Comissão de Viação e Transportes aprovou parecer que endurece penas para motoristas alcoolizados que causarem mortes. A proposta prevê suspensão da CNH por até 10 anos e multa de R$14.673,50. Hoje a multa é R$293,47.
A Comissão de Viação e Transportes da Câmara dos Deputados aprovou um parecer favorável a um projeto de lei que visa endurecer as penalidades para motoristas que causarem acidentes graves sob a influência de álcool. A proposta estabelece que, nos casos em que o sinistro resultar em morte, o condutor poderá ter seu direito de dirigir suspenso por até 10 anos e enfrentar uma multa de R$ 14.673,50.
Atualmente, a infração por dirigir sob influência de álcool é classificada como gravíssima, com um valor base de R$ 293,47. Contudo, com a aprovação do texto substitutivo na comissão, as punições se tornarão proporcionais à gravidade das consequências do acidente. Para acidentes que resultarem em morte, será aplicada uma multa 50 vezes maior sobre a infração gravíssima, totalizando R$ 14.673,50, além da suspensão da Carteira Nacional de Habilitação (CNH) por 10 anos.
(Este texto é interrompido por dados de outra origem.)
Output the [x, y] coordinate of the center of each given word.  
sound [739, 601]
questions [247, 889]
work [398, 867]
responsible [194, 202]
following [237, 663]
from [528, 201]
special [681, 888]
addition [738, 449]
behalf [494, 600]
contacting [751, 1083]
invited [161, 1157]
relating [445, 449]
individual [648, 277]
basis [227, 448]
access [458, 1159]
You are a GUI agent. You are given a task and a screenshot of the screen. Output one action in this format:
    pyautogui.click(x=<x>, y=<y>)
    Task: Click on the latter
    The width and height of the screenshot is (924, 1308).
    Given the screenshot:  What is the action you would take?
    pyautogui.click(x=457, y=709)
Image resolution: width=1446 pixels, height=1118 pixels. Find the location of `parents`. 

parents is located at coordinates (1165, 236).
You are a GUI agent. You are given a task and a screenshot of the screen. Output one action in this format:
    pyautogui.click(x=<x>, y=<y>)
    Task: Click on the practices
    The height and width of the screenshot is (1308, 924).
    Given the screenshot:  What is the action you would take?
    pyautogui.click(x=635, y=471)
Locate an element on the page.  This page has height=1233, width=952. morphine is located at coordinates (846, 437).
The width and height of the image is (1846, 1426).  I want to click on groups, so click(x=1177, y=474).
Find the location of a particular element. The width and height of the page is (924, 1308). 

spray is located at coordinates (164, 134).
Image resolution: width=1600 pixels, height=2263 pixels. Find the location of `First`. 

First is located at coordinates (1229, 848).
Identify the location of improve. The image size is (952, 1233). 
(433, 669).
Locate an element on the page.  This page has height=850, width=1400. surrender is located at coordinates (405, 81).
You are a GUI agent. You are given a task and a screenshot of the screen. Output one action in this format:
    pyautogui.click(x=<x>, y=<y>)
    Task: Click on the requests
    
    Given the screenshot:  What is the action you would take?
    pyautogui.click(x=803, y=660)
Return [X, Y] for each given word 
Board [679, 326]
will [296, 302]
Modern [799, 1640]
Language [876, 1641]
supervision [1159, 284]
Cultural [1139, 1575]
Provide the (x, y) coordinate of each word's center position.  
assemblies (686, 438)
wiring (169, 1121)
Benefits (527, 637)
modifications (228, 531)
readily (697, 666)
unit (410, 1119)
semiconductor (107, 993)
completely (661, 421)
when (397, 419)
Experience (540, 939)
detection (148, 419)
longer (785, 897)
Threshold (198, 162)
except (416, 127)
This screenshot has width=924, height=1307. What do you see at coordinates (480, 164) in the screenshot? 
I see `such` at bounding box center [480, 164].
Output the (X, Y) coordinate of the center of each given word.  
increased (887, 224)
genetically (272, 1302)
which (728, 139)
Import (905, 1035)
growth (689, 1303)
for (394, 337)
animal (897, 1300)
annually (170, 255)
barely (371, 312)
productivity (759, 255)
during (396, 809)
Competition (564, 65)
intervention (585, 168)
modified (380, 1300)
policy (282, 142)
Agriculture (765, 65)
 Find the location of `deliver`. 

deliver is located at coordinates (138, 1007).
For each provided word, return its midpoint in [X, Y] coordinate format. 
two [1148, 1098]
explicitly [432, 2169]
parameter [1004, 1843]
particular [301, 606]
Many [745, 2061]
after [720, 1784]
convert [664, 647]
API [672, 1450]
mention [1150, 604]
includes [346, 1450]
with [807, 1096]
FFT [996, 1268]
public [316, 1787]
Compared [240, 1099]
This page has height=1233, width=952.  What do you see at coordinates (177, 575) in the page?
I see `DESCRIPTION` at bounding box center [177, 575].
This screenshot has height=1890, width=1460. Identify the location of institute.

Além disso, para acidentes que ocasionarem invalidez permanente, a multa será multiplicada por 20, totalizando R$ 5.869,40, e a suspensão da habilitação será por 5 anos. Para que as sanções sejam aplicadas, a proposta exige a comprovação legal da responsabilidade do condutor pelo acidente.
O projeto original, de autoria do deputado Gilvan Maximo, previa punições financeiras ainda mais severas, com multas multiplicadas em até 100 vezes para acidentes fatais. Entretanto, prevaleceu o substitutivo do relator, deputado Marcos Tavares, que reduziu o multiplicador para 50 vezes nos casos de óbito, mantendo o período de 10 anos sem a CNH.
Para que a proposta se torne lei, ela passará por etapas no Congresso Nacional, incluindo análise na Comissão de Constituição e Justiça e de Cidadania (CCJC), votação no plenário da Câmara dos Deputados, tramitação e votação no Senado Federal, e, por fim, sanção presidencial.
Este endurecimento da legislação ocorre em um momento crítico, já que os índices de violência no trânsito, especialmente relacionados ao consumo de álcool, voltaram a crescer. Dados do Centro de Informações sobre Saúde e Álcool (CISA) revelam que, em 2024, o Brasil registrou 13.075 mortes associadas à combinação de álcool e direção, representando um aumento de 6,2% em relação ao ano anterior. Embora a taxa de mortalidade por 100 mil habitantes tenha recuado 19,5% entre 2010 e 2024, impulsionada pela Lei Seca, a queda nos índices de acidentes fatais perdeu força nos últimos anos.
Além das mortes, as internações hospitalares relacionadas ao consumo de álcool ao volante também apresentaram uma tendência de alta. Em 2025, foram contabilizadas 102.440 internações, um avanço de 1,9% em comparação ao ano anterior.